El título del libro, que lleva el nombre del escritor chileno Roberto Bolaño (1953-2003), es un anticipo del perfil de los personajes principales de los relatos: escritores, algunos consagrados y muy conocidos como Enrique Vila-Matas, Mario Vargas Llosa, la Premio Nobel de 2024 Han Kang, el argentino Rodrigo Fresán o el chileno Alejandro Zambra. Con esos nombres viene obviamente la literatura, pero no la del aula universitaria o la conferencia, sino aquella como la que J.J. Maldonado la entiende en este libro: la representación de lo real como medio para desacralizar la cultura, en este caso, la cultura literaria, para burlarse de sus creadores como de sus admiradores. Pues sí: los personajes de estos cuentos viven en el ámbito literario de una manera extrema cuando no grotesca, cómica: desde un joven que es invitado a dar una conferencia sobre Enrique Vila-Matas y, llegado el momento de su intervención en el evento, su ponencia consiste en hablar de una fotografía del autor cuando niño, hasta el último, los intercambios de mails entre Roberto Bolaño y una admiradora, años después del fallecimiento del escritor chileno.
En cada uno de estos textos J.J. Maldonado parece sugerir que un escritor, por venerado y consagrado que sea, está en el fondo al lado opuesto de lo que su imagen pública muestra, o mejor dicho, en la que su lector o admirador lo ha colocado ganado por su obra, no para hacerlo «humano, muy humano» y mostrar que es una persona como cualquier otra, sino para exponerlo en situaciones improbables o disparatadas las que, curiosamente, son las que perfilan su personalidad y, acaso dan algunas pistas sobre su obra.
Pero, ¿es este un libro solo para iniciados en literatura, para lectores con cultura literaria? Pues sí y no.
Sí, porque quien se acerque a este libro con un bagaje de lecturas e información sobre libros y autores, recibirá divertido estos textos, probablemente incluso cotejando lo que sabe del escritor con la historia contada por J.J. Maldonado. Un ejemplo de esto puede ser el cuento «Lo que Mario Vargas Llosa no dijo» directa alusión a Lo que Varguitas no dijo, el libro de Julia Urquidi, primera esposa del autor de La ciudad y los perros, de la que se divorció para casarse con su prima.
No, porque se trata de relatos con autonomía respecto a los personajes de referencia: «Vargas Llosa» o «Fresán» «Roberto Bolaño» y los demás, son aquí creaciones de J.J. Maldonado, la intertextualidad no impide que un lector sin mayor formación literaria no pueda regocijarse, por ejemplo, con la historia del joven admirador del escritor chileno Alejando Zambra, a quien termina reemplazando; «El otro Zambra» es un buen ejemplo de lo que apunto pues, si bien Alejandro Zambra es un autor afirmado y reconocido, no es una figura mediática reconocible en la calle, lo que hace que el lector «no literario» acepte sin dificultad una divertida historia sobre «el doble».

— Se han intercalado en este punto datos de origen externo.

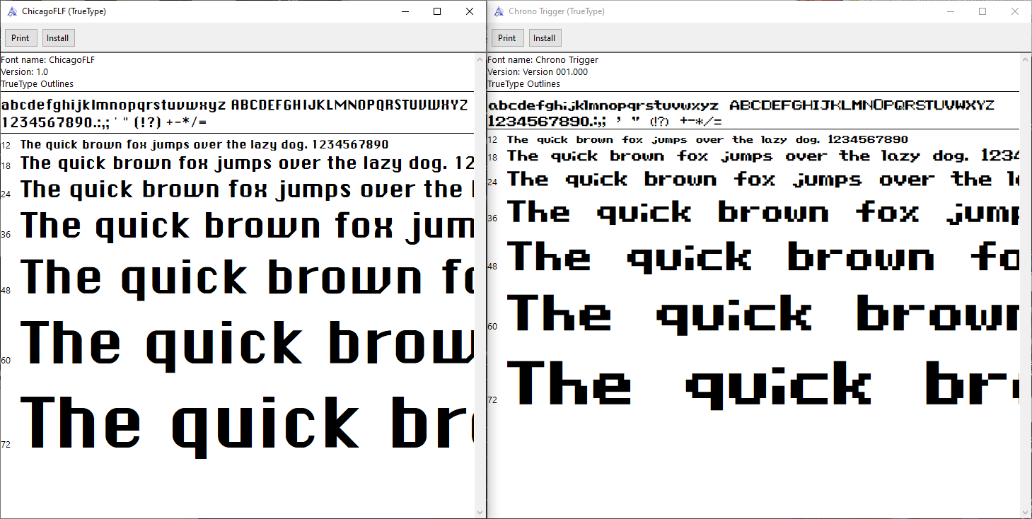Image resolution: width=1032 pixels, height=519 pixels.
Task: Install the ChicagoFLF font
Action: [58, 38]
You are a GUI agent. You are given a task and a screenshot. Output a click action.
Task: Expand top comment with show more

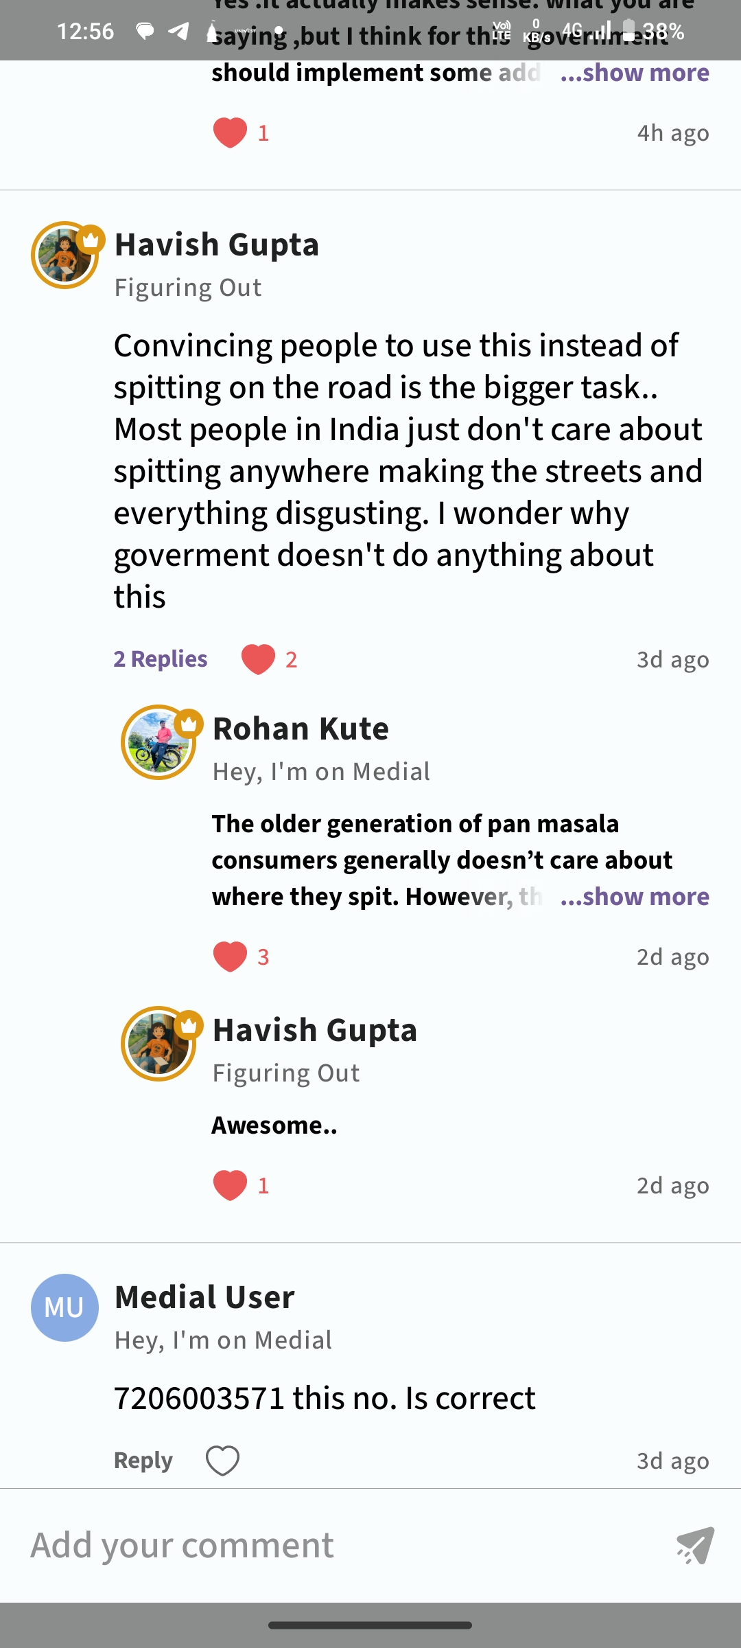(x=635, y=73)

En fin, J.J. Maldonado ha logrado en este libro un delicioso conjunto de historias pautadas de humor, el mismo que envuelve las referencias literarias con un lenguaje coloquial y culto a la vez, sencillo, expuesto con un discurso tan divertido como fluido. E-mails con Roberto Bolaño es el libro de cuentos más original publicado en el Perú en muchos años.